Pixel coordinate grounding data
=== Begin Enclosure ===
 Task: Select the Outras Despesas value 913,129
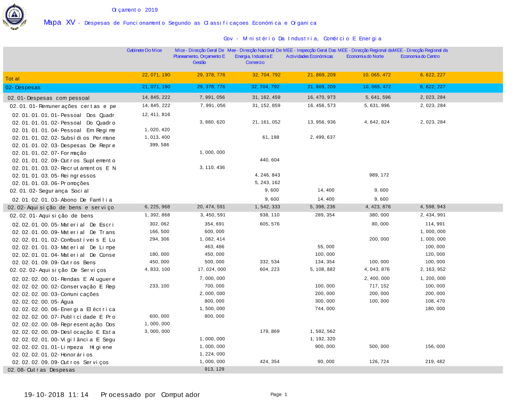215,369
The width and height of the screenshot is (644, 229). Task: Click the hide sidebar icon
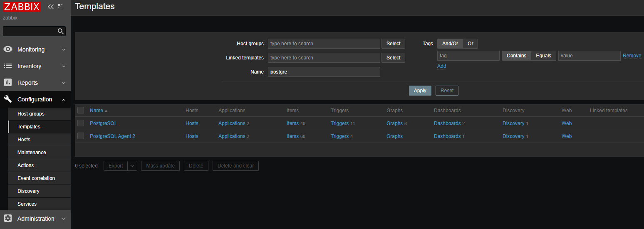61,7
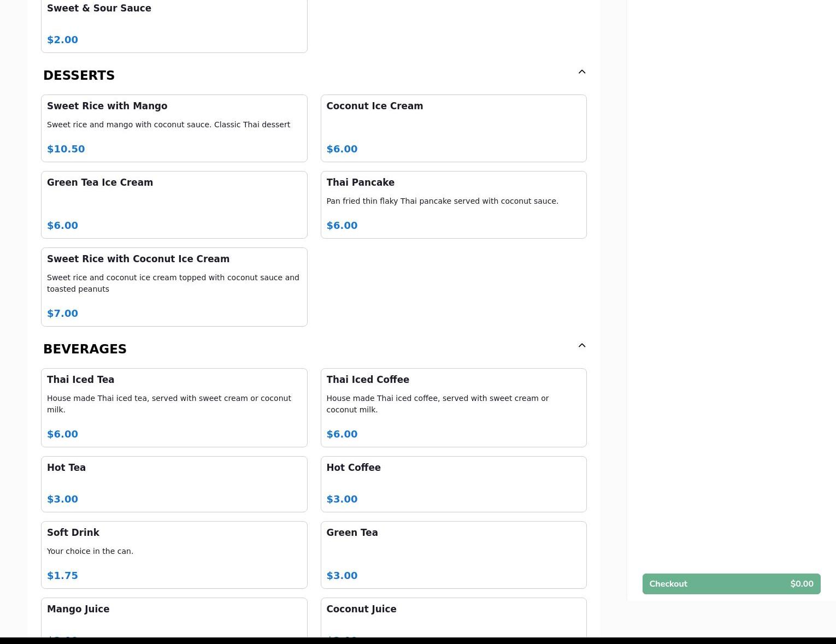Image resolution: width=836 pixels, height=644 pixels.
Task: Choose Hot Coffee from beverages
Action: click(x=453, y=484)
=== End Enclosure ===
# Task description:
A faithful copy of every record is required, with no pictures included.

# Task result:
 Task: Select the Outras Despesas value 913,129
215,369
The width and height of the screenshot is (644, 229). Task: Click the hide sidebar icon
61,7
Image resolution: width=836 pixels, height=644 pixels.
Task: Choose Hot Coffee from beverages
Action: click(x=453, y=484)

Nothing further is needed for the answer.